It’s the beginning of mating season for the coyotes that share our valley. And when they howl from the valley rim, my dogs reply - as if they recognize a relative and their response is visceral. When I moved north, in 1975, eastern coyotes were called “coydogs,” a reference to their supposed bloodline. But a decade earlier, a New Hampshire wildlife biologist had determined that a cross between a coyote and a dog most often results in familial disaster. In late fall, when female dogs come into heat, even though food is scarce, mother dogs won’t allow their coyote mates to help rear the pups. And then in late winter, when female coyotes breed, the dog fathers abandon their mates, making it almost impossible for mother coyotes to both hunt and nurse.
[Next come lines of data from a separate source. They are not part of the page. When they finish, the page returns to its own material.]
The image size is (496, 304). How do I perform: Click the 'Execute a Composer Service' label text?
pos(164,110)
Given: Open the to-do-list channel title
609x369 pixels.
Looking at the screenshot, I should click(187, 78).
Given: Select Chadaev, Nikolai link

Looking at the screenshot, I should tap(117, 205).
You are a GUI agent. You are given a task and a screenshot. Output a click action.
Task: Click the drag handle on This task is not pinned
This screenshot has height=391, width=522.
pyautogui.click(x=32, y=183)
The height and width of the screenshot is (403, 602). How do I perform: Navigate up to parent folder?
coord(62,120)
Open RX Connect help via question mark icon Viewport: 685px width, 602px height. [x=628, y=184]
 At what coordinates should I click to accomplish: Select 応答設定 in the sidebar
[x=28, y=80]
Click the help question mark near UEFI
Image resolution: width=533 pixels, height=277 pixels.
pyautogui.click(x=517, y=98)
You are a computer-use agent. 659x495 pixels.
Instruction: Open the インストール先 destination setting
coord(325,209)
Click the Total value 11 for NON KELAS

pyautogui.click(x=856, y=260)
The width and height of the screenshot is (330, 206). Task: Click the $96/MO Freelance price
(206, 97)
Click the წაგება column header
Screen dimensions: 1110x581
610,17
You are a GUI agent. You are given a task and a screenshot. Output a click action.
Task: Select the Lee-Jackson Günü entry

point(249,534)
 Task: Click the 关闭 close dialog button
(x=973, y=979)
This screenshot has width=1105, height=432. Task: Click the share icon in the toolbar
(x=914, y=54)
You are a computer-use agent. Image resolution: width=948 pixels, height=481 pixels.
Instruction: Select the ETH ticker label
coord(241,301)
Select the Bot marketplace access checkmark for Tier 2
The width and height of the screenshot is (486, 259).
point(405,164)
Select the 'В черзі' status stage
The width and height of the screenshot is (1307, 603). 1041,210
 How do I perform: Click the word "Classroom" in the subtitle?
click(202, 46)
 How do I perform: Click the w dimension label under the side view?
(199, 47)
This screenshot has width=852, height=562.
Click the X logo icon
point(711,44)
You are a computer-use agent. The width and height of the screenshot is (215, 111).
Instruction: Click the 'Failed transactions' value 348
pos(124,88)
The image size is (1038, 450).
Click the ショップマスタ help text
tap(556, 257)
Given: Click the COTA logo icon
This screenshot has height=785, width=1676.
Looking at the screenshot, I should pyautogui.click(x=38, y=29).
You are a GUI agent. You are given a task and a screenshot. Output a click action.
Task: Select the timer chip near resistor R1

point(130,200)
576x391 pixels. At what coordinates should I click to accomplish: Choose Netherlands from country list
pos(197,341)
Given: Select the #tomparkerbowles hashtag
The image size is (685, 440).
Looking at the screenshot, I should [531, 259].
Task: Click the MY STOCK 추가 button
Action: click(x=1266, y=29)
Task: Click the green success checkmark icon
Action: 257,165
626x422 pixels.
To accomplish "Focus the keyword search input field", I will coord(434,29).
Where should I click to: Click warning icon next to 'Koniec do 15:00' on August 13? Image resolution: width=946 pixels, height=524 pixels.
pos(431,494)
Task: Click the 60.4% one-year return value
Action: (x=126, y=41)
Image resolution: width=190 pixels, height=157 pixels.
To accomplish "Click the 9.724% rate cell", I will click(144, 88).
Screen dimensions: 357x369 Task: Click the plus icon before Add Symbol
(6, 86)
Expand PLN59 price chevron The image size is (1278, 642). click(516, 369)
And to complicate genetic matters further, during their eastward march out of the prairies a hundred years ago, coyotes occasionally crossed with lone wolves somewhere north of the Great Lakes.
So when eastern coyotes arrived here in the nineteen forties, they were larger, faster, and more ravenous than their western cousins. Because venison accounts for one third of their diet, coyotes may have replaced automobiles as the principle deer predator in the Northeast.
Eastern coyotes, which weigh up to seventy pounds, may be mistakenly called “coywolves,” another simplification of their pedigree. According to sophisticated DNA analysis, Vermont coyotes are a “hybrid swarm,” a potpourri of both the wild and the not so wild.
One recent genome study determined the ancestry of the average eastern coyote is 64% western coyote, 26% wolf, and 10% dog … a sort of canine chimera. Farther south, the mixture changes. In Virginia, coyotes average 13% dog and 2% wolf. In Florida, coyotes are mostly coyotes with just a smattering of dog and wolf.
And there’s more. Some mammalogists believe that North America supports two species of gray wolf, a western and an eastern species, and that a third species, the so-called red wolf of the Southeast, is merely a blend of gray wolf and coyote – and the dark coat of some North American wolves may be an artifact of crossbreeding with the dogs that accompanied the first humans into the New World.
This canine mélange suggests that the biologic definition of a species, which once leaned heavily on reproductive isolation, is shifting. After all, every botanist knows that hybridization is a natural and recurring theme in plant evolution. And even humans are now thought to be the product of an inter-species tryst.